ROANOKE TIMES

                         Roanoke Times
                 Copyright (c) 1995, Landmark Communications, Inc.

DATE: SATURDAY, March 30, 1991                   TAG: 9103300096
SECTION: EXTRA                    PAGE: E-3   EDITION: METRO 
SOURCE: By MICHAEL MILLS COX NEWS SERVICE
DATELINE:                                 LENGTH: Medium


SPACEK COULDN'T RESIST LATEST ROLE

Seeing Sissy Spacek in "The Long Walk Home," a civil-rights drama playing at Tanglewood Mall Cinemas in Roanoke, is like spying a long-lost friend across the room at a party. You want to run up to her and exclaim, "Where have you been!"

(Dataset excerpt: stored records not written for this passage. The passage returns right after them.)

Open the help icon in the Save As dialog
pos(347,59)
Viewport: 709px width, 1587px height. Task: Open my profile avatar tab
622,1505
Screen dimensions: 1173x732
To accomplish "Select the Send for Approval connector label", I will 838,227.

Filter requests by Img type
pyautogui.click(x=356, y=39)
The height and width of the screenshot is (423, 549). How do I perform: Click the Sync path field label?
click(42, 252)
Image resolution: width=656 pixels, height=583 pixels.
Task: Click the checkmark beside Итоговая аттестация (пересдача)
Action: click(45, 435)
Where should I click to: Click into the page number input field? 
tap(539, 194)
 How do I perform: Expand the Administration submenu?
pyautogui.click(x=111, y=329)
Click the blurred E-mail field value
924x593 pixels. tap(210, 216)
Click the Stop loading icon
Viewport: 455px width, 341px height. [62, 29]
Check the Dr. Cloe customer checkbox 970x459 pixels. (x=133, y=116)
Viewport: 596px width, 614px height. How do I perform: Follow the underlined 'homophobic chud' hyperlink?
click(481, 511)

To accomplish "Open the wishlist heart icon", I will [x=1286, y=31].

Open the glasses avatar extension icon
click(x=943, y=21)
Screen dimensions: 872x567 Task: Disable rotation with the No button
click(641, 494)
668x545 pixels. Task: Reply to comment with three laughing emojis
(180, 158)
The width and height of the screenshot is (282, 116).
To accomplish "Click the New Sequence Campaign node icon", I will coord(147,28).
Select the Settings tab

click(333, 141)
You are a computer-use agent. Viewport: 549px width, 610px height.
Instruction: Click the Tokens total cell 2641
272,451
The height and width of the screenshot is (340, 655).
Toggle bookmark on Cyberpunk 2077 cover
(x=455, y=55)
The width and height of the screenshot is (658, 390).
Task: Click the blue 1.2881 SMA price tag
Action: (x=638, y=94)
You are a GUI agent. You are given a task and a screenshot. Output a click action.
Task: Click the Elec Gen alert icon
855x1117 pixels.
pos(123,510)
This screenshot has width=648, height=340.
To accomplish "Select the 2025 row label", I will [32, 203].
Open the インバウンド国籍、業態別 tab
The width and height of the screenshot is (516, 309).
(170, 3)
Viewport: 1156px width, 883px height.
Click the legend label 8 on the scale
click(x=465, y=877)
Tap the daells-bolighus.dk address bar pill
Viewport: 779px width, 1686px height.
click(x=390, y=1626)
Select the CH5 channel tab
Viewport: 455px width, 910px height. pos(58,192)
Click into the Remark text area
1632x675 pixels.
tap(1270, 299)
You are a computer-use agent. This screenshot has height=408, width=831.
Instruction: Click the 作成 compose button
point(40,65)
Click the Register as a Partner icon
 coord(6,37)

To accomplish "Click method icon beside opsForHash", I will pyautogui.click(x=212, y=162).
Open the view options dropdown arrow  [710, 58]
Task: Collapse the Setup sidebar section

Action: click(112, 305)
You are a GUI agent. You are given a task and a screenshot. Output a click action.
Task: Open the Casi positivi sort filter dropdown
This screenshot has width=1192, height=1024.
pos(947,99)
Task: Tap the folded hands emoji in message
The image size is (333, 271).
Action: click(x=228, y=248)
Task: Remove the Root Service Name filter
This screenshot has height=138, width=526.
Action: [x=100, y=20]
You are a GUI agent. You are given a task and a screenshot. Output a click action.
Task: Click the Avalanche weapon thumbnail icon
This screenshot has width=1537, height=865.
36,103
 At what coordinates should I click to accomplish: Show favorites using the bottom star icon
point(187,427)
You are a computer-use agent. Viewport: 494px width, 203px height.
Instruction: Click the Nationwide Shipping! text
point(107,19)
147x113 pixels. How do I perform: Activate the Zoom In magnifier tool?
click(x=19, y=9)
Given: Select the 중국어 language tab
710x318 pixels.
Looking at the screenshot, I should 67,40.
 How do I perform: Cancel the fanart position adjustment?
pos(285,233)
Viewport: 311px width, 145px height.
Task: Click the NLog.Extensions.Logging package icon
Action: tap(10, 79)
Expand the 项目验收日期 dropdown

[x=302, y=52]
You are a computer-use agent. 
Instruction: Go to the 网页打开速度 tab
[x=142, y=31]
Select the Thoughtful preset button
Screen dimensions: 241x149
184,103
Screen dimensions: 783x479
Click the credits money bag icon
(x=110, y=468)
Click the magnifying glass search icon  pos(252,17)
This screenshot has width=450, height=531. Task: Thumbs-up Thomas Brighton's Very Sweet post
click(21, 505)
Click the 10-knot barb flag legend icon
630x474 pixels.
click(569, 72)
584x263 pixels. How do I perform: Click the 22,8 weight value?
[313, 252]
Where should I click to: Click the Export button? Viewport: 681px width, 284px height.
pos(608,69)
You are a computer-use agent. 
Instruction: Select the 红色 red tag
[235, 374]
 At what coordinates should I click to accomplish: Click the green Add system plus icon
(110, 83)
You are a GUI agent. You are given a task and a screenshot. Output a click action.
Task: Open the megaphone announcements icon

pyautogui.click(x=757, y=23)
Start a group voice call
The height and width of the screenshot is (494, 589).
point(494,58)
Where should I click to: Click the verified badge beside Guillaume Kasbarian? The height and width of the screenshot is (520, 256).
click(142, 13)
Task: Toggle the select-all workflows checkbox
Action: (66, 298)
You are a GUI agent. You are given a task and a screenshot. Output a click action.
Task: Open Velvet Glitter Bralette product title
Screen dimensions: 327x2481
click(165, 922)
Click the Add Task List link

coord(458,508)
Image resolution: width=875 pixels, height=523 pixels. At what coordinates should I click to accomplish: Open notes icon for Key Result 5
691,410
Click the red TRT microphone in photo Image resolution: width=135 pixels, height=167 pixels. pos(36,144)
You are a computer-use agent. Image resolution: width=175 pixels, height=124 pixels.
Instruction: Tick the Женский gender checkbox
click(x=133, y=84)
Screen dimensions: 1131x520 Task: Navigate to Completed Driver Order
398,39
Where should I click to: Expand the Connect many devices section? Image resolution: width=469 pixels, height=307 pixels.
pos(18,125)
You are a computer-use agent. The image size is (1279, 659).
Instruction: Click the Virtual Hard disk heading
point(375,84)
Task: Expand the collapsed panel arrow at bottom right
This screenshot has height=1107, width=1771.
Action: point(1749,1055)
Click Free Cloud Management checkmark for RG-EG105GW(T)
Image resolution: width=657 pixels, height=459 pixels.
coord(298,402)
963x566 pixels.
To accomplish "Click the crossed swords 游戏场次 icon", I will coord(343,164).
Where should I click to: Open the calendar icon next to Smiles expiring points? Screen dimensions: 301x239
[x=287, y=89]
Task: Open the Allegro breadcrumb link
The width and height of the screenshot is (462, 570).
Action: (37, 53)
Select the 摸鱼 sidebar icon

That's because she hasn't made a movie since 1986, the year "Crimes of the Heart" earned her a fifth Oscar nomination. (She won for her 1980 portrayal of Loretta Lynn in "Coal Miner's Daughter.")

For part of that five-year period, she and husband Jack Fisk, who directed her in "Raggedy Man" and "Violets Are Blue," were expanding their family. She also devoted time to political causes, such as lobbying for restrictions on uranium mining in the Charlottesville area, where she, Fisk and their daughters (ages 8 and 2) live on a farm.

But for a number of those years, says Spacek, "I was looking for a project I wanted to do." Like other actresses of her generation - Meryl Streep, Jessica Lange, Diane Keaton - the 40-year-old Texan knows there's a scarcity of good parts for women of a certain age.

"It's hard for us girls!" she says and laughs. "There are so many of us - and we love that there are - but most roles are written for the ingenue, and we've all played that to the hilt. Even if we could, I don't think we have any interest in doing that anymore."

"The Long Walk Home" offered a role she couldn't resist. As Miriam Thompson, Spacek plays an upper-middle-class wife and mother in Montgomery, Ala., who gets involved with the black community's famous 1955 boycott of the city's segregated bus system.

Miriam's transformation from complacent socialite into political activist takes place gradually, spurred by the changes in her perception of her maid, Odessa Cotter (Whoopi Goldberg). At first, Miriam offers to drive Odessa, who supports the boycott, across town simply because she wants her maid at work on time. Eventually, she volunteers for the car pool that helps blacks get around without depending on buses.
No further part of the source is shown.